Eugene: It’s no secret that the Chinese are one of the largest, if not the biggest, group of foreigners buying real estate in Singapore. This popularity can be largely attributed to Singapore’s reputation as a “safe harbour” for wealthy mainlanders as well as their money.
Although there was a drop in the number of Chinese buyers at the beginning of the COVID-19 pandemic, Singapore’s property market has since felt their return. As it stands, the number of transactions made by Chinese buyers last year exceeds that of pre-pandemic levels.

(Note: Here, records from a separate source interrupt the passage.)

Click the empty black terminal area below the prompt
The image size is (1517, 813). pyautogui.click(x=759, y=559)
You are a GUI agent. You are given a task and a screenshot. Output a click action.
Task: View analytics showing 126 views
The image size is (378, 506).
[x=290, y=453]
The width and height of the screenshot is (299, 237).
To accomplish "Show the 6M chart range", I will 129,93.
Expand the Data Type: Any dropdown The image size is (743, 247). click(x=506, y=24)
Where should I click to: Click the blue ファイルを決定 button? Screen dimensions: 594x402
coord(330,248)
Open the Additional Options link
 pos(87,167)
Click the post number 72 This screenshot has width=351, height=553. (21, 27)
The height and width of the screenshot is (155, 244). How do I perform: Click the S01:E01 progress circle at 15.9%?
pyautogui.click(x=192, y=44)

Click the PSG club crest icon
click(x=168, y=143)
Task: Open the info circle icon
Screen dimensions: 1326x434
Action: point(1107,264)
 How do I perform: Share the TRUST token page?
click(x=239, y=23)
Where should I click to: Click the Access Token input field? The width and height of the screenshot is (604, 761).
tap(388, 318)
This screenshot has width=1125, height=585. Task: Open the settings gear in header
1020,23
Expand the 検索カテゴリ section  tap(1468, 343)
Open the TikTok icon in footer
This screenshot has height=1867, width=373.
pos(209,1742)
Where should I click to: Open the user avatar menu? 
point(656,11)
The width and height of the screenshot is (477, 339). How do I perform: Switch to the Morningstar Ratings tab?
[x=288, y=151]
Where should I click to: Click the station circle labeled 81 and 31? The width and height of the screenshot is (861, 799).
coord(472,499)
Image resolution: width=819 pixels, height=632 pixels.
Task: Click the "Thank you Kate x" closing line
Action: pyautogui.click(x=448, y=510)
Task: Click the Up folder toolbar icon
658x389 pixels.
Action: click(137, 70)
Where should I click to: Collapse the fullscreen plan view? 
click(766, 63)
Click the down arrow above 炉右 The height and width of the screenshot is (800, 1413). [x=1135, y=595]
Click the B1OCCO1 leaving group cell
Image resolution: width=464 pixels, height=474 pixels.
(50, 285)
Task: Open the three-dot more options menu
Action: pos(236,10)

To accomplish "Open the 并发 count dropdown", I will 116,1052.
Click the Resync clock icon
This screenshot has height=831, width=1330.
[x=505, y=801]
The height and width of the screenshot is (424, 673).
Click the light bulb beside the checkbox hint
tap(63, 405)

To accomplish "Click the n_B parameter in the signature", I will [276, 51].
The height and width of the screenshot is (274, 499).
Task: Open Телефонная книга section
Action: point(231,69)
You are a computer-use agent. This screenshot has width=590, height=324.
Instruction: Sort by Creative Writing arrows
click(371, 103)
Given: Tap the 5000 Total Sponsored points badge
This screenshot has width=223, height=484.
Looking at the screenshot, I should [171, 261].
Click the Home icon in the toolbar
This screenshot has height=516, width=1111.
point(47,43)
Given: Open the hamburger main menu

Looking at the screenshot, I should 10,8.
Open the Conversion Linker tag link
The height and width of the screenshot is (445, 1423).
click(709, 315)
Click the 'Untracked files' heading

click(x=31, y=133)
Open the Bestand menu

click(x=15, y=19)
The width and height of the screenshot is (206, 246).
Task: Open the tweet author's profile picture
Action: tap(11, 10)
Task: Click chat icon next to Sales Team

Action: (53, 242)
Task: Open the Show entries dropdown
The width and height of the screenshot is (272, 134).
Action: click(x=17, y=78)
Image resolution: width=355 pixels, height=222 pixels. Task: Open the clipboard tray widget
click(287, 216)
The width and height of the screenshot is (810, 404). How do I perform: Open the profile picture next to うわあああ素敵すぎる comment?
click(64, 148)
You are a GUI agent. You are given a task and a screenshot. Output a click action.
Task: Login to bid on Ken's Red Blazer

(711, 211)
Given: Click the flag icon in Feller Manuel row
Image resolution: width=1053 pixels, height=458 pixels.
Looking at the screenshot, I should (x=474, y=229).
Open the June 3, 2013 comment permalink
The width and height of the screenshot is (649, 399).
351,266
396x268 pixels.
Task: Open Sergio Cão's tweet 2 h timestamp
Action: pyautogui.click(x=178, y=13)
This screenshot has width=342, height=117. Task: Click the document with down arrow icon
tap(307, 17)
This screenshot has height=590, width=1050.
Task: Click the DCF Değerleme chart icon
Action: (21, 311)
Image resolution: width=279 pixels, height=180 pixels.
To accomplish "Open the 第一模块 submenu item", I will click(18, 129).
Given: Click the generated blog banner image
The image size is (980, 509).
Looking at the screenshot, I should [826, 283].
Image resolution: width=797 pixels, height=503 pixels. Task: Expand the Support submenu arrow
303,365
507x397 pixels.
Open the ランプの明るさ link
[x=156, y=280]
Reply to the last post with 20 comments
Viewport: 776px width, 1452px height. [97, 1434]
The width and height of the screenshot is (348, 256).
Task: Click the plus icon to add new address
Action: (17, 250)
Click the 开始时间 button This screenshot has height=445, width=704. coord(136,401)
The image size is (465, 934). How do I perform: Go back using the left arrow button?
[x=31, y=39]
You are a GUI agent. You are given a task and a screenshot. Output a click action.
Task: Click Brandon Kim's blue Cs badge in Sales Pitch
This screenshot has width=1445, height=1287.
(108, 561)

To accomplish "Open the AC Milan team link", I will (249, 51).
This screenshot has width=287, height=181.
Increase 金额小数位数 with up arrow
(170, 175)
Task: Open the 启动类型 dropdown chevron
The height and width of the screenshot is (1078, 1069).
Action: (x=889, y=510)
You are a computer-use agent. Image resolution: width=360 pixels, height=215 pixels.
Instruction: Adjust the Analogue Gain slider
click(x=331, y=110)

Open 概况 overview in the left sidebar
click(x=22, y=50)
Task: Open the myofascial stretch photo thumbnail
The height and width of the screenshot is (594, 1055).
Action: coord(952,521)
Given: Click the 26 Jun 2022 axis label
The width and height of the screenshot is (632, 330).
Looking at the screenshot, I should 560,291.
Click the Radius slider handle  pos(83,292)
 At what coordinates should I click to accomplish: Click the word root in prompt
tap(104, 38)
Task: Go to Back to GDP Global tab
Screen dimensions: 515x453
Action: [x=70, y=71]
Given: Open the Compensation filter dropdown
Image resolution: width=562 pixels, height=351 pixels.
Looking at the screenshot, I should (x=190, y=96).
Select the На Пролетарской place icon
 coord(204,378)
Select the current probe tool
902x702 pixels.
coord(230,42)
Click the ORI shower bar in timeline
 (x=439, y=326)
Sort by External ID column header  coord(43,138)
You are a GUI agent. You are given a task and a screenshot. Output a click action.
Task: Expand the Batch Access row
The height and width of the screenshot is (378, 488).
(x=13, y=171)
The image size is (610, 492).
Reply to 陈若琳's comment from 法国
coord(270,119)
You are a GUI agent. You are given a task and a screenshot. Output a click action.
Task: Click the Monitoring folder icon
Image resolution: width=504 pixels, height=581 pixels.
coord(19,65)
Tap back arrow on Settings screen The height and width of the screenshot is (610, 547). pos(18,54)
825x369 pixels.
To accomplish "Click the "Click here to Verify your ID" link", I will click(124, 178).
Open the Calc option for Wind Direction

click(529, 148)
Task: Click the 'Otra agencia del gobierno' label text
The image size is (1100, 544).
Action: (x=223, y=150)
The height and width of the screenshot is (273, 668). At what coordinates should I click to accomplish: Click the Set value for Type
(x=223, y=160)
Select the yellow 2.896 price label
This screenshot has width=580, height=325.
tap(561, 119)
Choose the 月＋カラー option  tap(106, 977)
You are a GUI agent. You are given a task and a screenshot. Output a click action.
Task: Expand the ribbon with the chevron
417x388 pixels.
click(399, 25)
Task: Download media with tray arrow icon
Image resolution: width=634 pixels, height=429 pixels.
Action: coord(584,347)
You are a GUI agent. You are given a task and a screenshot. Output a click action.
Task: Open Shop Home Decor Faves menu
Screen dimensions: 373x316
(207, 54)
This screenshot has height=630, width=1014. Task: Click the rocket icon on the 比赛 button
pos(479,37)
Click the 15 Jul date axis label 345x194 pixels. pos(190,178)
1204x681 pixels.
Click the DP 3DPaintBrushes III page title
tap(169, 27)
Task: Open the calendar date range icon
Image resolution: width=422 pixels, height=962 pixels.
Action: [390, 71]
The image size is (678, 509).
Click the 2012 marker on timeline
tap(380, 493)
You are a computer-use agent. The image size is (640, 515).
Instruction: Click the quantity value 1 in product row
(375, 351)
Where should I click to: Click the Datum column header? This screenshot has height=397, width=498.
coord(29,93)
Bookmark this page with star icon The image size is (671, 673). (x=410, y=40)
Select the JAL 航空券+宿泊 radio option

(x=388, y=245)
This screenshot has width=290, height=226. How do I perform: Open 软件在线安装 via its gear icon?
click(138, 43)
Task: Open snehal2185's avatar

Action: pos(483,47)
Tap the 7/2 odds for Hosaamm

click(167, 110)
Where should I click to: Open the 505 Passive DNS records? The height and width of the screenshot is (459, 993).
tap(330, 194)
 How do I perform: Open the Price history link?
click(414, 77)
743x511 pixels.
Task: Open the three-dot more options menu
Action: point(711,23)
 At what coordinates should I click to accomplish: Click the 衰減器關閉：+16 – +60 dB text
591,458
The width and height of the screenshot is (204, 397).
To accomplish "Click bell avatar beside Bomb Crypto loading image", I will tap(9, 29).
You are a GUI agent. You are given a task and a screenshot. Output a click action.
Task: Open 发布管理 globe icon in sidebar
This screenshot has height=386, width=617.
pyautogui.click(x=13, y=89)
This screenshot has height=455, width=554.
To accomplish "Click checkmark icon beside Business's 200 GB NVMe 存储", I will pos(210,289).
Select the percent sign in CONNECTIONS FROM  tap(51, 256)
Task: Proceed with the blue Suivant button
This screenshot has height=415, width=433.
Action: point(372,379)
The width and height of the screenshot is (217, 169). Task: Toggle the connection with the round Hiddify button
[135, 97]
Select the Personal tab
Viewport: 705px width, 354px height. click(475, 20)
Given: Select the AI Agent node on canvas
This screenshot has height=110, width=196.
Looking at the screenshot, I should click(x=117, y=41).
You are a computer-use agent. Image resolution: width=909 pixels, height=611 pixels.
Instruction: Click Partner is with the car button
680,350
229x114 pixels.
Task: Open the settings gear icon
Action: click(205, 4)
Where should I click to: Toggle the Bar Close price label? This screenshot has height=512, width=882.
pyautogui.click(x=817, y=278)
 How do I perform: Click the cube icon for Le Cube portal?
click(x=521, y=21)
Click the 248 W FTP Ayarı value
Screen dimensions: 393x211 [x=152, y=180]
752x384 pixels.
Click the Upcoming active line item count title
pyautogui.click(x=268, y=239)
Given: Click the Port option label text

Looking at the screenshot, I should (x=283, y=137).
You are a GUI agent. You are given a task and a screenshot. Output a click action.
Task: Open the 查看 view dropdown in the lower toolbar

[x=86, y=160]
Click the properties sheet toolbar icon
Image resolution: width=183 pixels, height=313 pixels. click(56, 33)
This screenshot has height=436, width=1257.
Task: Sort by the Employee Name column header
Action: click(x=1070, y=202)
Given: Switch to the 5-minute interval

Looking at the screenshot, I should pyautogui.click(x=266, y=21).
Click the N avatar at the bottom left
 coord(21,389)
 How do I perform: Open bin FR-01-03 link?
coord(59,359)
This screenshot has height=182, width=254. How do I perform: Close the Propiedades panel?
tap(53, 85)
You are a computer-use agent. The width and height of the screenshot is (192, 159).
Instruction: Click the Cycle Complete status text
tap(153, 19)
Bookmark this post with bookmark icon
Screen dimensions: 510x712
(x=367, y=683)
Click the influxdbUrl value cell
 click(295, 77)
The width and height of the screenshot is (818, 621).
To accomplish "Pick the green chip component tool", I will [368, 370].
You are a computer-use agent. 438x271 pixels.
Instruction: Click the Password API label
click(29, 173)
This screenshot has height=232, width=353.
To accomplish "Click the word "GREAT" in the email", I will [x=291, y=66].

In 2022 alone, Chinese mainlanders bought 1,479 residential properties, more than 2019 and 2020, which saw 1,248 and 1,150 transactions respectively. It’s possible that we could see higher, or at the minimum, similar transaction numbers in 2023 as COVID-19 travel restrictions are loosened domestically and in China.
With a new wave of Chinese buyers entering Singapore’s property market this year, what we might also see is an uptick in buyer activity in the Outside Central Region (OCR) and Rest of Central Region (RCR).
That may be the case given that in 2022, Chinese buyers made more property purchases in the OCR and RCR compared to the Core Central Region (CCR) where the majority of premium properties are located.
Hence, given the current state of population movements and purchase patterns of Chinese buyers, it would be wise for property investors and realtors to keep a watch on new launches occurring in the OCR and RCR, especially if they wish to capitalise on potential future trends.